Mais pourquoi signe-t-on une pétition ?

Comme vous le savez déjà, l'Apses - l'Association des professeurs de Sciences Economiques et Sociales - a récemment lancé un "manifeste pour enseigner la société", sous-titré "Les sciences économiques et sociales pour relever les défis du XXIème siècle". Plus de mille personnes ont déjà signés le texte. Mais au fait, pourquoi signe-t-on les pétitions ?


A ma connaissance, il n'existe pas encore de sociologie de la signature des pétitions. Il y a cependant une raison évidente : c'est un engagement a priori peu coûteux - le temps pour apposer une signature est plutôt faible - qui peut, d'un point de vue individuel, donner bonne conscience à celui qui y a recours.
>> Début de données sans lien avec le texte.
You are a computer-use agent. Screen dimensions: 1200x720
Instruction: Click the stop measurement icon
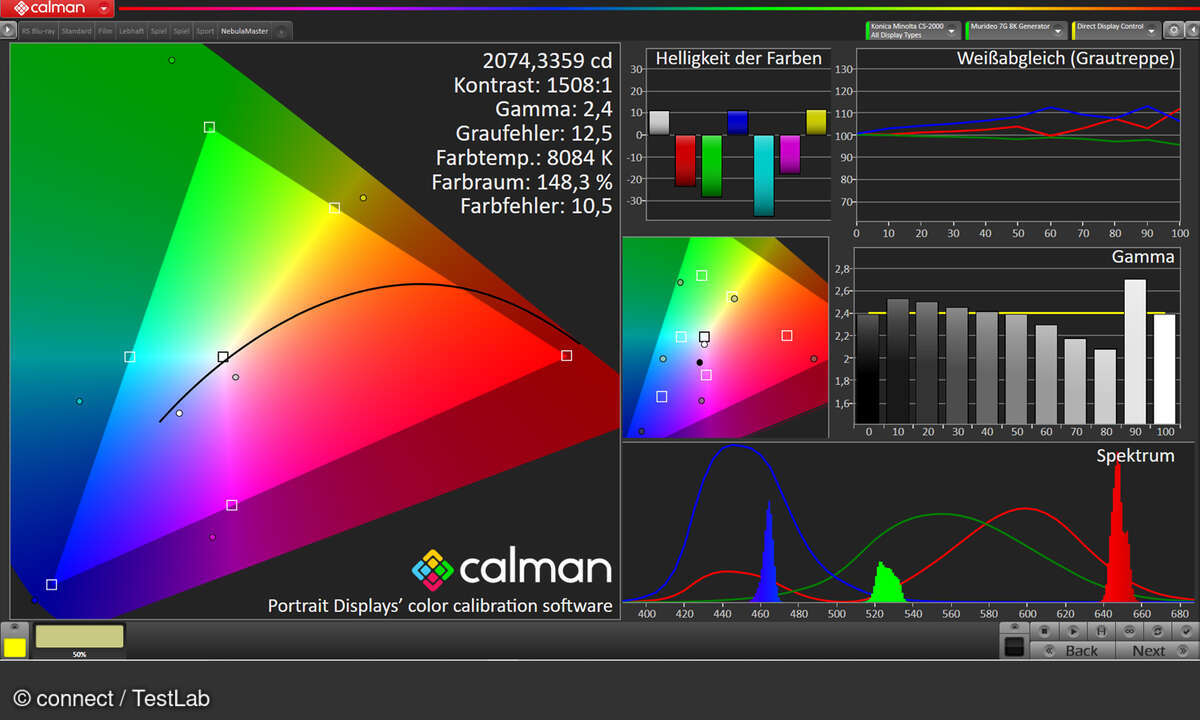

Rien de boulversant, si on accepte que le faible coût de l'engagement ne réduit pas forcément la conviction des personnes ou l'efficacité de la mobilisation. Surtout que les pétitionnaires peuvent aussi s'engager d'autres façons.

Plus intéressant par contre est ce passage tiré de A quoi sert la sociologie ?, un ouvrage dirigé par Bernard Lahire et publié en 2002. Dans une note de bas de page de son texte "Utilité : entre sociologie expérimentale et sociologie sociale", ce dernier écrit :

"Il n'est pas cynique de rappeler ici les profits symboliques que les intellectuels peuvent avoir à donner régulièrement à lire leur nom dans la presse intellectuelle, à associer leur nom à d'autres plus prestigieux qu'eux, etc. Une sociologie de la façon dont se signent les pétitions seraient amenée à constater que, dans plus d'un cas, la décision de signer ou de ne pas signer est moins liée à la "cause" défendue qu'aux noms des premiers signataires auxquels on veut s'associer ou vis-à-vis desquels on entend se démarquer"
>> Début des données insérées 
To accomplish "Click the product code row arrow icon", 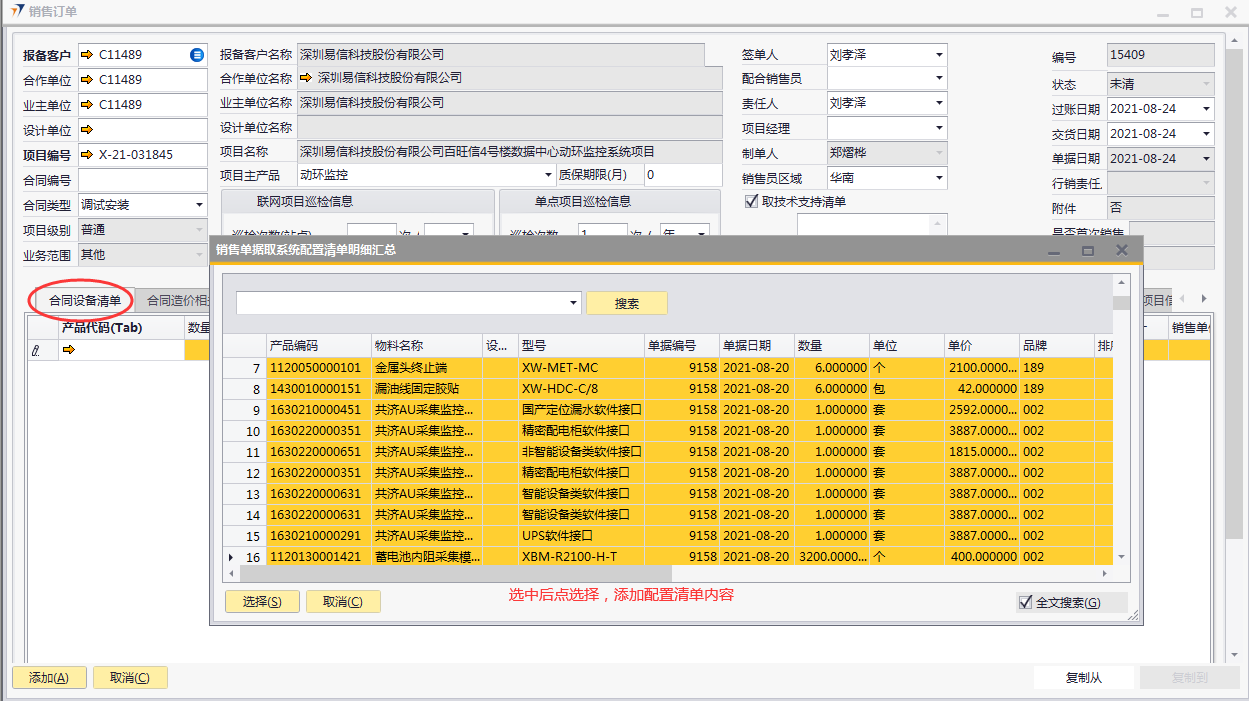I will [x=69, y=350].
Le caractère public des signatures compte probablement beaucoup, particulièrment pour les premières. Et le capital social de chacun - les réseaux mobilisables par les individus - aussi. Ces éléments vont grandement conditionner la réussite ou non de la pétition.

Le fait que l'on ait intérêt ou non à signer une pétition ne dévalorise en rien la pétition en elle-même. Au contraire, cela rend la signature d'autant plus importante pour ceux dont le nom est susceptible d'en appeler d'autres : non seulement une signature prestigieuse fait toujours son effet auprès des destinataires finaux, mais en plus il attirera probablement d'autres signatures renforçant d'autant plus le poids du texte.

On peut même avancer que le texte précis d'une pétition ou d'un manifeste a moins d'importance, au final, que la qualité de ses signataires. En la matière, savoir qui parle est peut-être plus important que ce que l'on dit - dans une certaine mesure, bien sûr. Ce qui signifie que l'on peut être d'accord avec l'idée générale d'un texte et non avec ses détails et signer quand même.

D'ailleurs, le nom de Bernard Lahire figure parmi les signataires du manifeste de l'Apses. Au côté de ceux de
Philippe Askenazy, Christian Baudelot, Alain Caillé, Yves Deloye, Marie Duru-Bellat, Roger Establet, Jacques Freyssinet, Jacques Généreux, Bernard Guerrien, Michel Lallement, Philippe Meirieu, Erik Neveu, Dominique Plihon et d'autres encore, qu'ils m'excusent si je les oublie. Espérons que ça suffira.

5 commentaires:

Anonyme a dit…

A noter toutefois que le "coût" d'une signature devient de plus en plus important pour de nombreux d'entre nous (intellos précaires) à cause de la visibilité accrue des signatures.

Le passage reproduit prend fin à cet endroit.